A fronte di questo scenario, maturano cambiamenti epocali anche sul versante della produzione tradizionale. Di recente l’IEA, l’Agenzia internazionale dell’energia, ha pubblicato alcuni dati che rilevano come le scoperte di nuovi pozzi petroliferi siano diminuite parecchio. Le compagnie continuano a tagliare i costi di esplorazione con la conseguenza che i progetti convenzionali autorizzati per cercare il petrolio sono al più basso livello degli ultimi 70 anni. In particolare, le scoperte di petrolio sono diminuite a 2,4 miliardi di barili nel 2016, a fronte di una media di 9 miliardi l’anno lungo gli ultimi 15 anni. Al tempo stesso, il volume di risorse estratto da progetti autorizzati per lo sviluppo è diminuito a 4,7 miliardi di barili, il 30% in meno rispetto al 2015, conseguenza del fatto che i progetti che si sono tramutati in decisioni di investimento sono calati al livello più basso dagli anni ‘40. Che sta succedendo?

Secondo l’IEA, che ha diffuso i dati, questo brusco ribasso nell’attività del settore tradizionale dell’estrazione è la conseguenza dell’altrettanto brusco taglio degli investimenti provocato, o quantomeno incoraggiato, dal calo dei prezzi petroliferi. E’ interessante osservare, tuttavia, che il crollo del settore tradizionale si associa a una notevole resilienza dell’industria statunitense dello shale, che è rimbalzata notevolmente di recente, anche grazie al notevole ribasso dei costi – circa il 50% in meno dal 2014 – che ha reso i prezzi attuali più che convenienti per far ripartire la produzione.

E’ vero che al momento il settore tradizionale pompa ogni giorno 69 milioni di barili che coprono in grandissima parte il fabbisogno quotidiano globale di 85 milioni, ma è vero altresì che la produzione di shale ormai ha superato i sei milioni di barili al giorno e che buona parte arriva dagli Usa che perciò sono diventati strategicamente importanti nel mercato petrolifero. Tanto più in un contesto dove si prevede una crescita globale della domanda di petrolio di 1,2 milioni di barili al giorno l’anno nei prossimi cinque anni a fronte della quale il crollo degli investimenti potrebbe condurre a una notevole restrizione dell’offerta.
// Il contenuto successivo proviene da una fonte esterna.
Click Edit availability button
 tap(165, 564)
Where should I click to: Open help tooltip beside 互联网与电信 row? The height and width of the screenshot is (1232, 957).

Ciò malgrado la spesa per investimenti è prevista ancora in calo quest’anno e il livello dei progetti di esplorazione approvati rimane depresso. “Ogni evidenza mostra un mercato del petrolio a due velocità – ha dichiarato Fatih Birol, direttore esecutivo dell’IEA – con le nuove attività a un livello storicamente basso del settore tradizionale che contrasta con la notevole crescita del settore shale statunitense. La questione chiave del futuro del mercato del petrolio è per quanto tempo una crescita del settore shale può compensare il rallentamento del resto dei settori”. Questione che è economica, evidentemente, ma soprattutto strategica. Ammesso che lo shale riuscisse nel tempo a equilibrare l’offerta di petrolio, questo farebbe degli Usa una potenza energetica con potenziali effetti destabilizzanti sullo scenario globale.

Al momento, i dati ci dicono che l’industria Usa ha notevolmente abbassato il costo di produzione, tanto che adesso risulta persino più competitiva rispetto a diversi metodi tradizionali. La media del prezzo di equilibrio del Permian basin texano quota adesso intorno ai 40-45 dollari al barile e si prevede che la produzione aumenti di 2,3 milioni barili al giorno entro il 2022 al prezzo corrente, e anche di più se i prezzi dovessero salire ancora. Al contrario, il settore offshore, che è strategico in quanto pesa un terzo della produzione di petrolio, è stato duramente colpito dalla crisi.

Nel 2016, solo il 13% dei progetti approvati era offshore, a fronte di più del 40% osservato fra il 2000 e il 2015. Nel Mare del Nord, ad esempio, gli investimenti globali sono arrivati a 25 miliardi di dollari nel 2016, circa la metà del livello del 2014.

Questi andamenti sembrano abbastanza consolidati da lasciar intravedere la profonda metamorfosi che si sta determinando nel mercato petrolifero. Un grande produttore emergente, assai vitale ed efficiente, sta lentamente rubando quote di mercato ai vecchi produttori, costosi e in debito di investimenti. Sembra la storia della Cina e della sua singolare tenzone iniziata quindici anni fa con le economie avanzate. Ma stavolta la Cina è l’America del Nord. E la fine della storia sarà molto diversa.